* Ausgewählter Textauszug *

-=-=-

Israel plant, die Philadelphi-Passage zurückzuerobern, aber Experten warnen, dass dies eine schlechte Idee sein könnte: Eine engere sicherheitspolitische Zusammenarbeit zwischen Israel und Ägypten auf der Philadelphi-Route wäre eine zu schwierige Aufgabe.
Rote Linie für Ägypten: Israel plant, die Kontrolle über die Grenze zu Gaza zu übernehmenQuelle: Gettyimages.ru © Mahmoud Hjaj / Anadolu Agency @ Getty Images

Von Elizabeth Blade

Die 14 Kilometer lange Grenze, die den Gazastreifen von Ägypten trennt, wird seit Jahren von Militanten in der Enklave zum Schmuggel von Waffen, Technologie, Geld und Personal genutzt. Um dies zu verhindern, erwägt Israel nun, die Grenze wieder zu besetzen.

-=-=-

* Ausgangsmaterial *

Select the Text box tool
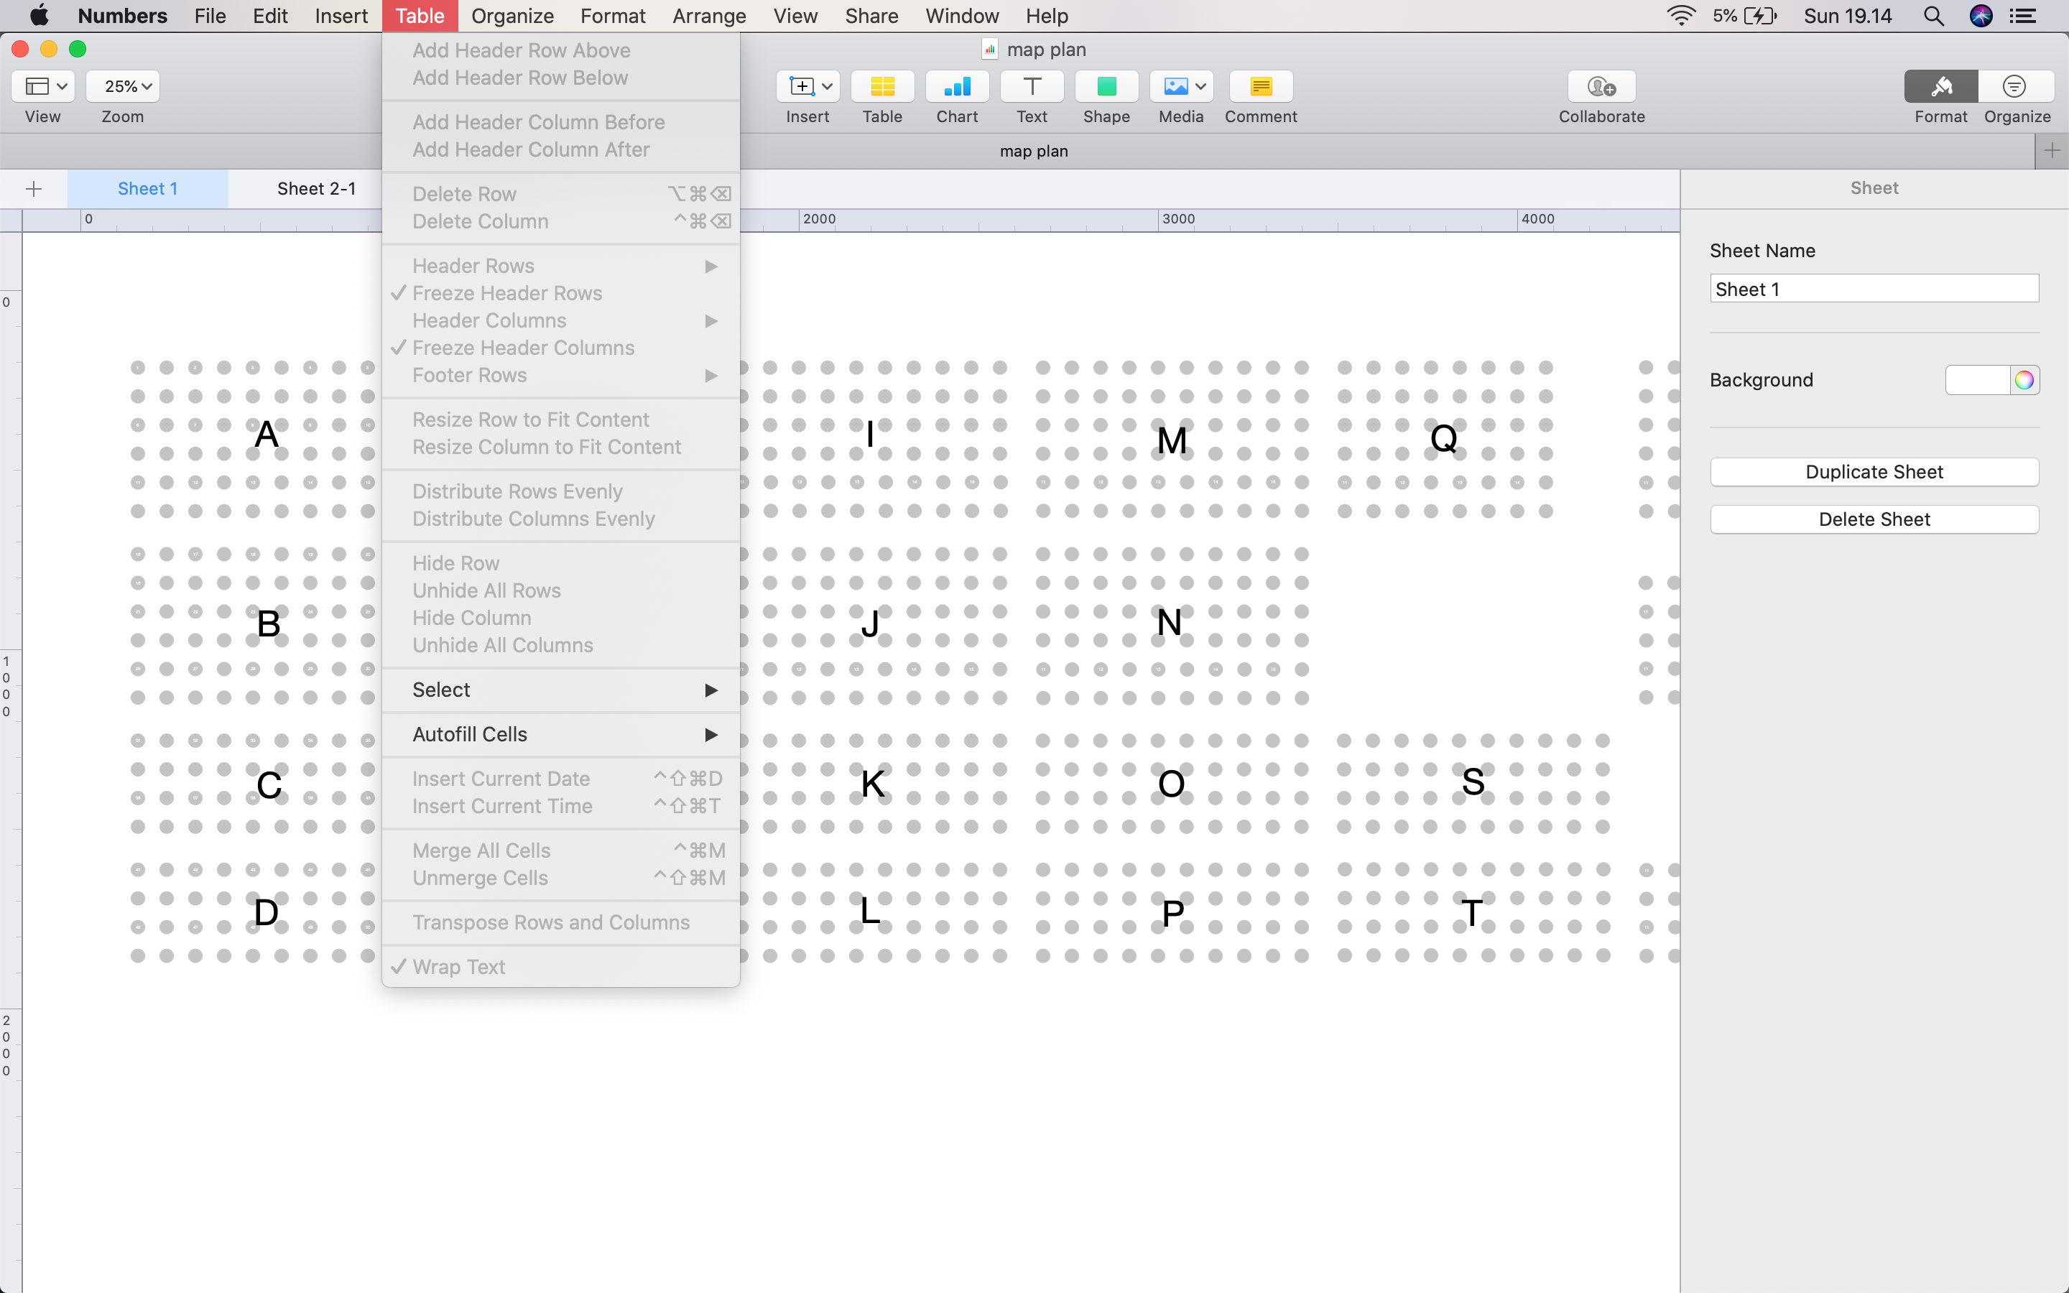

-=-=-

* Ziel der Übung *
Schreiben Sie aus dem Textauszug über die Philadelphi-Passage den Abschnitt von „Von Elizabeth Blade“ bis „wieder zu besetzen.“ wortgetreu ab. Das Material steht für sich und ist vom Textauszug getrennt.

* Ergebnis der Übung *
Von Elizabeth Blade

Die 14 Kilometer lange Grenze, die den Gazastreifen von Ägypten trennt, wird seit Jahren von Militanten in der Enklave zum Schmuggel von Waffen, Technologie, Geld und Personal genutzt. Um dies zu verhindern, erwägt Israel nun, die Grenze wieder zu besetzen.